**TEXTAUSZUG:**
"""

Schiffe sind groß, schwer und stinken nach Öl. Ein typisches großes
Containerschiff wiegt vollbeladen ungefähr so viel wie die Brooklyn Bridge,
die Freiheitsstatue und das Empire State Building zusammen: Unfassbare
400.000 Tonnen bewegen sich schwimmend um den Globus.
Hinter sich her zieht fast jedes Schiff eine flirrende Wolke aus Methan,
Rußpartikeln und Stickoxiden. Weltweit verursachen Schiffe 15 Prozent der
Luftverschmutzung und etwa eine Milliarde Tonnen Kohlendioxidemissionen.
Sie sind damit für stolze 2,9 Prozent der gesamten vom Menschen
verursachten Treibhausgasemissionen verantwortlich, also ungefähr so viel
wie ganz Deutschland.
Schifffahrt ist vor allem deshalb eine Herausforderung für den Klimaschutz,
weil der Sektor für unser aktuelles Wirtschaftssystem unverzichtbar ist.
Schiffe bewegen mehr als 80 Prozent aller weltweiten Waren und sichern
allein in Europa Millionen Arbeitsplätze. Dabei laufen sie fast nur mit
Verbrennung, und zwar von extradreckigem, emissionsintensivem Schweröl.
Das Positivste, was man über Containerschiffe sagen kann, ist, dass sie
immer noch besser sind als Fliegen. Tatsächlich gilt der Seeverkehr als die
effizienteste Transportform. Da hören die guten Nachrichten aber schon auf.
Denn während viele Züge jetzt bereits mit erneuerbaren Energien fahren und
Pepsi gerade die ersten E-Laster testet, steht bei der Schifffahrt noch
nicht einmal fest, welcher Antrieb in Zukunft das Schweröl ersetzen kann.
Am einfachsten könnte man natürlich Emissionen sparen, indem man weniger
Schiffe braucht. Die Menschheit müsste nur ihre Wachstums- und Konsumgier
überwinden, dann gäbe es weniger weltweites Hin und Her von Handys,
Wegwerfklamotten und Alaska Seelachs. Allerdings hält sich unsere Hoffnung
darauf eher in Grenzen und der Klimawandel drängt zu schnell greifenden
Lösungen. Davon gibt es schon einige.

"""

**ARBEITSAUFTRAG:** Schreib den Textauszug über die Schifffahrt von "Denn während viele" bis "es schon einige." noch einmal ab und benenne dabei "Pepsi" in "ein Getränkehersteller" um.

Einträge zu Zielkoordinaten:
"""

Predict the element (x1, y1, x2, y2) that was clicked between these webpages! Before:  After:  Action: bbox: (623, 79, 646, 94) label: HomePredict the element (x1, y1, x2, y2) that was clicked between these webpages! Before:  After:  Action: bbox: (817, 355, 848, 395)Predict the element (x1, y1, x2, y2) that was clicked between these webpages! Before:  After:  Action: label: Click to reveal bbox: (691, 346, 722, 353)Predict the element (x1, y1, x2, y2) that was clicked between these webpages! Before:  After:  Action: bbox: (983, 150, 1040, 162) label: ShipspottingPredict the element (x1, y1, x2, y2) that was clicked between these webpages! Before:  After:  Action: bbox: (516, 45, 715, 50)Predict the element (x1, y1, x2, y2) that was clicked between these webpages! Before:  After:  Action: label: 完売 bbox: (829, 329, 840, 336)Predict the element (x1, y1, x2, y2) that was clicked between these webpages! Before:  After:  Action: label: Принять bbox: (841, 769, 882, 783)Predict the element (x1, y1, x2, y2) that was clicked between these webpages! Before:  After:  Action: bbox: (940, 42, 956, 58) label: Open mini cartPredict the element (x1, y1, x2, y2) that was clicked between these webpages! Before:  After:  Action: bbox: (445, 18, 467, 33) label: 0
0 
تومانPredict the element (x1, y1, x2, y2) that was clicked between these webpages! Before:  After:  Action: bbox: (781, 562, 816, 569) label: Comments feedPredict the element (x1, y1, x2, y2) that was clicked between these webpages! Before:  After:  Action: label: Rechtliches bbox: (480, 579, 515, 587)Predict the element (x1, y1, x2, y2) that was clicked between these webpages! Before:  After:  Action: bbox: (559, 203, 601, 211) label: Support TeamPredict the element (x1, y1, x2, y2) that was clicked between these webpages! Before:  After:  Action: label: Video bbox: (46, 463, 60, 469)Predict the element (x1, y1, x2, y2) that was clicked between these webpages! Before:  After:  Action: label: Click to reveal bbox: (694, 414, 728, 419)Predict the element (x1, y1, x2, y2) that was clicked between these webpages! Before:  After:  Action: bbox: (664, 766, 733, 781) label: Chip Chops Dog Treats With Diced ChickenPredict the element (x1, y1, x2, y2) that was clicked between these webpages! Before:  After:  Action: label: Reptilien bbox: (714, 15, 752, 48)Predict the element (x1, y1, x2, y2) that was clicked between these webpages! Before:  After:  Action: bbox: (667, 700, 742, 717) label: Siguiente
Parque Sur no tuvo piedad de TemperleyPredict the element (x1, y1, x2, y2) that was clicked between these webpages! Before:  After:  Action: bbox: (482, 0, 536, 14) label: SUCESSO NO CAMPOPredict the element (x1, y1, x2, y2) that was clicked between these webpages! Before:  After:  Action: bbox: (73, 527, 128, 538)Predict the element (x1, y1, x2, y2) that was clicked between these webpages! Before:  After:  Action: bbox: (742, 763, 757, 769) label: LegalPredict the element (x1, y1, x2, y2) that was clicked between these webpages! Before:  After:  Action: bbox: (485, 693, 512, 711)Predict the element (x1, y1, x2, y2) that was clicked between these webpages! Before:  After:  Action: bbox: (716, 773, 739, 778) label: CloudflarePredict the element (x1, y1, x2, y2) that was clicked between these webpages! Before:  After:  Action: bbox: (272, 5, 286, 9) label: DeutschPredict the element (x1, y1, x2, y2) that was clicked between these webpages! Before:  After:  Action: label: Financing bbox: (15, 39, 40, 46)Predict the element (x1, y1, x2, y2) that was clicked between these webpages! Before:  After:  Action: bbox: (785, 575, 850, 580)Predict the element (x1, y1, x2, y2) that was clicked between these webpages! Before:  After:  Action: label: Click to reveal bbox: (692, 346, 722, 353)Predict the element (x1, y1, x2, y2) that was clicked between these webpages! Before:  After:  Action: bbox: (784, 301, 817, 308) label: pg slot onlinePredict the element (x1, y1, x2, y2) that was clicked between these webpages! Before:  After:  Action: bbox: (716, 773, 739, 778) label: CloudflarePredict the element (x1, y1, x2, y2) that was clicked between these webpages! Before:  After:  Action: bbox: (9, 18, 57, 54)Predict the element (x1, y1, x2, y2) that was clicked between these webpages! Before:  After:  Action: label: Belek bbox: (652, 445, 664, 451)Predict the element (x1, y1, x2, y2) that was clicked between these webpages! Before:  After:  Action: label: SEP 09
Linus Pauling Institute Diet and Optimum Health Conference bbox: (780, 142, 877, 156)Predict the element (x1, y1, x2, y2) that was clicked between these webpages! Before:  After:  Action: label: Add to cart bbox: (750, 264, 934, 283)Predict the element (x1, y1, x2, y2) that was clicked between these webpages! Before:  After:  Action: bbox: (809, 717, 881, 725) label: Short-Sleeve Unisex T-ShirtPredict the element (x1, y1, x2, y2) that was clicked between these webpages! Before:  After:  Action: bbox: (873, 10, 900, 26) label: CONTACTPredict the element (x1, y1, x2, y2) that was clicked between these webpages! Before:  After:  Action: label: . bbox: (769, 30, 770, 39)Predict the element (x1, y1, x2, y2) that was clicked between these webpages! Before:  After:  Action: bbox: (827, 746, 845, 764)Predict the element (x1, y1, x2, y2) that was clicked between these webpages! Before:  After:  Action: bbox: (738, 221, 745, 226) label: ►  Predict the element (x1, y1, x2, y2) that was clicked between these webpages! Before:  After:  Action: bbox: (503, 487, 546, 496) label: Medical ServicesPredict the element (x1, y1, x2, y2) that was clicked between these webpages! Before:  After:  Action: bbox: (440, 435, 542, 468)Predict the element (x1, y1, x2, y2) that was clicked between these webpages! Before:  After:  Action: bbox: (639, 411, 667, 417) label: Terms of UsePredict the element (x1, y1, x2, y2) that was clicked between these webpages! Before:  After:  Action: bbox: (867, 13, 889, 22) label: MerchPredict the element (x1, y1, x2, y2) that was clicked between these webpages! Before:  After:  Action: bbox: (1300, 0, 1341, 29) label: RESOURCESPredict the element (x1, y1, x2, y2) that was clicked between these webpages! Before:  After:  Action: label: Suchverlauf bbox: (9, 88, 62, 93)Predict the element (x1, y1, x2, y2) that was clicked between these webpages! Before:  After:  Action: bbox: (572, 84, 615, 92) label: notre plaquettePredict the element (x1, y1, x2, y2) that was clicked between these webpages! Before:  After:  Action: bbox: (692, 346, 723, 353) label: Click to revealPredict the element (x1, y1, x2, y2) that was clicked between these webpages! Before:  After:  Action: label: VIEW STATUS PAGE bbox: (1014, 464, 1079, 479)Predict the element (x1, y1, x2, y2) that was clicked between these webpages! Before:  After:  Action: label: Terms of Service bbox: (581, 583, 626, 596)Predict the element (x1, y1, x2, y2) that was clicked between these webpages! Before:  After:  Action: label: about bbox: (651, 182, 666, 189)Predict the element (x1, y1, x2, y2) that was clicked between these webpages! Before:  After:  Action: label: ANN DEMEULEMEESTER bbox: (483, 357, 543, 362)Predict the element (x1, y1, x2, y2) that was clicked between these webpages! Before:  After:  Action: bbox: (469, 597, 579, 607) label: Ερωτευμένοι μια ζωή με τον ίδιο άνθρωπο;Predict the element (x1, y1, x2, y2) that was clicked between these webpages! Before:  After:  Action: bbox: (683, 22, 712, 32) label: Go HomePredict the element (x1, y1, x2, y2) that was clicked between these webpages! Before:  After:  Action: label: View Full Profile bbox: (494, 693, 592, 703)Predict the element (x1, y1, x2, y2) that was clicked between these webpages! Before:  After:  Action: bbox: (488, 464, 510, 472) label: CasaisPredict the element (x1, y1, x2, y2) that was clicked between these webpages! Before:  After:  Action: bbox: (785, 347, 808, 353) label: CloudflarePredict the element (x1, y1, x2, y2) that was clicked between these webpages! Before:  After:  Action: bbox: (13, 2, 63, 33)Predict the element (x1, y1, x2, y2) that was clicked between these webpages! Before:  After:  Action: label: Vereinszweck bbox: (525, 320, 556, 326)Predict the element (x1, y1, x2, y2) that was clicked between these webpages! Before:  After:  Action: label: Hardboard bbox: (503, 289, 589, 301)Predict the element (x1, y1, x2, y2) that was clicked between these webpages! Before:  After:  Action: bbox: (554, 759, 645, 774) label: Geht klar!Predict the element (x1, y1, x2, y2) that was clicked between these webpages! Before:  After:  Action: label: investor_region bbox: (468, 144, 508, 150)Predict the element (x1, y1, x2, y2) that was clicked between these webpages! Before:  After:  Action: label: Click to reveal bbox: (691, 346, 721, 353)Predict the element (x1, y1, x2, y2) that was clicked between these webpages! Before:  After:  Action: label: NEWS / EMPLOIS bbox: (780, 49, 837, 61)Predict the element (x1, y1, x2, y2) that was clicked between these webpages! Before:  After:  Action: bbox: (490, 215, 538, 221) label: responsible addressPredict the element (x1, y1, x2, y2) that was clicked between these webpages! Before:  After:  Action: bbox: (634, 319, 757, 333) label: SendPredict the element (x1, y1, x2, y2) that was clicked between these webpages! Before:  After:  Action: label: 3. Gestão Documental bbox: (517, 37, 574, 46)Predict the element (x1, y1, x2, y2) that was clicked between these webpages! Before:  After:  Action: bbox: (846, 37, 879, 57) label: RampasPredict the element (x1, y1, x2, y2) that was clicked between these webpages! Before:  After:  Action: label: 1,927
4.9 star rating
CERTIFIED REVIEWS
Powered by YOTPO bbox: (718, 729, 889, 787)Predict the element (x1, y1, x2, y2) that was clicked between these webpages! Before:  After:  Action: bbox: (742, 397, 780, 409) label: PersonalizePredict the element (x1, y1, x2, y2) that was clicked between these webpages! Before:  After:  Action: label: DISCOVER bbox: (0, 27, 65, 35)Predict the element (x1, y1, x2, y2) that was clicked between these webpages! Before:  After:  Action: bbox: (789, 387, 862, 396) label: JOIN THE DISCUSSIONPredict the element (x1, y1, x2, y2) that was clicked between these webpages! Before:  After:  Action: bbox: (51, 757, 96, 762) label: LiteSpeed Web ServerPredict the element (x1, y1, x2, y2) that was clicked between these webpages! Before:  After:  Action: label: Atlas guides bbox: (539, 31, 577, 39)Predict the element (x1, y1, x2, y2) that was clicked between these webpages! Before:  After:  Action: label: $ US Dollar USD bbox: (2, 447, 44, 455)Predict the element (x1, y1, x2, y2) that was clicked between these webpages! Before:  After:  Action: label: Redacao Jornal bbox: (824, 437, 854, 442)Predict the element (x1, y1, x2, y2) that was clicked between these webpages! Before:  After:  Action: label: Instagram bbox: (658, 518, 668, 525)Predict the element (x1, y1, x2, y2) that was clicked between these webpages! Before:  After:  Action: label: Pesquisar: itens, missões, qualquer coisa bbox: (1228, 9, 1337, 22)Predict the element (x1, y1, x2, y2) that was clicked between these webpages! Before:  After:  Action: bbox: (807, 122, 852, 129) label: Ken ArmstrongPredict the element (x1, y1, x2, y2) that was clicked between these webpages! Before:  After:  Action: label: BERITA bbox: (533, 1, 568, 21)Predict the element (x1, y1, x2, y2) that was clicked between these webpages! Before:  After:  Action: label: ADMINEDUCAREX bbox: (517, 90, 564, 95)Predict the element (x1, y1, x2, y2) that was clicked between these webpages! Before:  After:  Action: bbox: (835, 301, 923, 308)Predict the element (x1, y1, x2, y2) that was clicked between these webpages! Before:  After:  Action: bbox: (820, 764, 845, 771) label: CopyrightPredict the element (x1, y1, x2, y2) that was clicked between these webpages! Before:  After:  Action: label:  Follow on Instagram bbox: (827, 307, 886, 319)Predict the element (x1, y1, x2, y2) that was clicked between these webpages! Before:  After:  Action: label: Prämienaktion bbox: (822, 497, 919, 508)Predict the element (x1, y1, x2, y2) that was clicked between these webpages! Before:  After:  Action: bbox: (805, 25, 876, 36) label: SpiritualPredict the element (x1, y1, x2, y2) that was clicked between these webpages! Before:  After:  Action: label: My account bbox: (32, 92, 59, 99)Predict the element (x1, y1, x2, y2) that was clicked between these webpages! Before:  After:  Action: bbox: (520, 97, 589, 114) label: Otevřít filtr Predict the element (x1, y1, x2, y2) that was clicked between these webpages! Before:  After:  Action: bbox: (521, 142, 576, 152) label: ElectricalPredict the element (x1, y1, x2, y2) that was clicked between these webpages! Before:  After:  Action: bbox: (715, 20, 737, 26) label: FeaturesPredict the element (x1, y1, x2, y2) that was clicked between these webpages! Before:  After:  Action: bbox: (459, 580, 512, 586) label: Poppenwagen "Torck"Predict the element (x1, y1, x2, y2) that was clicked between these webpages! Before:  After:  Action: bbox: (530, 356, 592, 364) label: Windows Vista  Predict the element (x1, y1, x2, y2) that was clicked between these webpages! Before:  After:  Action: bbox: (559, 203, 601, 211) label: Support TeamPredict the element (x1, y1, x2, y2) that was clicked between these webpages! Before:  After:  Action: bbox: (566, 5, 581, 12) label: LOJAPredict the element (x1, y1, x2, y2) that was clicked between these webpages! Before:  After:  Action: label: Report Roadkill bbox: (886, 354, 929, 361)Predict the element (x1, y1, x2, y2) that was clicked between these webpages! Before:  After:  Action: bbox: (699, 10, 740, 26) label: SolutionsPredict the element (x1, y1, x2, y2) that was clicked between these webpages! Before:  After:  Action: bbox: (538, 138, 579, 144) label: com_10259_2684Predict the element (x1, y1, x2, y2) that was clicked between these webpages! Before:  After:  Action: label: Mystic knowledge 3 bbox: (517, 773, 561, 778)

"""

**ERGEBNIS:**
Denn während viele Züge jetzt bereits mit erneuerbaren Energien fahren und
ein Getränkehersteller gerade die ersten E-Laster testet, steht bei der Schifffahrt noch
nicht einmal fest, welcher Antrieb in Zukunft das Schweröl ersetzen kann.
Am einfachsten könnte man natürlich Emissionen sparen, indem man weniger
Schiffe braucht. Die Menschheit müsste nur ihre Wachstums- und Konsumgier
überwinden, dann gäbe es weniger weltweites Hin und Her von Handys,
Wegwerfklamotten und Alaska Seelachs. Allerdings hält sich unsere Hoffnung
darauf eher in Grenzen und der Klimawandel drängt zu schnell greifenden
Lösungen. Davon gibt es schon einige.